#### [Extracted data]
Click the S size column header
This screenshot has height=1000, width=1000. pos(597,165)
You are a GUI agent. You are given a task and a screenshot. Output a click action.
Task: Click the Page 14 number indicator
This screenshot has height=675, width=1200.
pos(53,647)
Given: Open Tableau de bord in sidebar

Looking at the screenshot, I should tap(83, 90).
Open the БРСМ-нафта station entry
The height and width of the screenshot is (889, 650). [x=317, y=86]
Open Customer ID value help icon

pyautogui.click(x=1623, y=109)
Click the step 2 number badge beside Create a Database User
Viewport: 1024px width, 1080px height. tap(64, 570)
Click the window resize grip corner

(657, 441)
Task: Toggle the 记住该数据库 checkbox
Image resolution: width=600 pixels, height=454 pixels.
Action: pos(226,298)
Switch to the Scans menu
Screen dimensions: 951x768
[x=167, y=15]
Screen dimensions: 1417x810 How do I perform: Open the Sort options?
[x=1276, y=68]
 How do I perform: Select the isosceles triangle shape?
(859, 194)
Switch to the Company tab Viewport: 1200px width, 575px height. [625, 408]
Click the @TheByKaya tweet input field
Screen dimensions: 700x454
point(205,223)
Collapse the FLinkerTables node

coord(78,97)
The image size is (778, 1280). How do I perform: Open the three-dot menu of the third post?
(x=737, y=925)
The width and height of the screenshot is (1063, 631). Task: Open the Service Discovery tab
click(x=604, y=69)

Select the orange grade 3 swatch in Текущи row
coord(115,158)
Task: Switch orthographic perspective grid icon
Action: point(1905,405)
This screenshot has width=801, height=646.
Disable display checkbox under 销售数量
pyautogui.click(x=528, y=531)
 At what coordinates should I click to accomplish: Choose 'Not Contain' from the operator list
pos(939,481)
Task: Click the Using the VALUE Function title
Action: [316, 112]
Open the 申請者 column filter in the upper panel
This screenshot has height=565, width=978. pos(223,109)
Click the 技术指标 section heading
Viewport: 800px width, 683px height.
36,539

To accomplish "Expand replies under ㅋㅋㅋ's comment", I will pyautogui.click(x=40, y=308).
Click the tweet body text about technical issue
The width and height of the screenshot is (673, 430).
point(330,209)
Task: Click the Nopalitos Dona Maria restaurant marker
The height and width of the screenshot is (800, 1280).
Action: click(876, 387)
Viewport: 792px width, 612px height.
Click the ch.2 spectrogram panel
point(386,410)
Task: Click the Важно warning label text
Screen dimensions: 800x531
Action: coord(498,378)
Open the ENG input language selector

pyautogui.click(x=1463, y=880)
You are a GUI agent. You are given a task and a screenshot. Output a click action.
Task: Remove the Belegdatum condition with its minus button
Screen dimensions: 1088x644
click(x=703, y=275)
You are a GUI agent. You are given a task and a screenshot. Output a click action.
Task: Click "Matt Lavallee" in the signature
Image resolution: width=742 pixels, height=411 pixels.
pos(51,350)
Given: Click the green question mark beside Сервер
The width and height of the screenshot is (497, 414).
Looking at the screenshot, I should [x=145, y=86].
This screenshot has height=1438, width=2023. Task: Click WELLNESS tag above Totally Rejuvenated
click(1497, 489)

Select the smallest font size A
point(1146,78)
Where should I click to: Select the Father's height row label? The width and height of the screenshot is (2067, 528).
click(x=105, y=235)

#### [Instructions to follow]
Using the data above, return each line that includes the word "text".

#### [Result for this task]
Click the tweet body text about technical issue
Task: Click the Важно warning label text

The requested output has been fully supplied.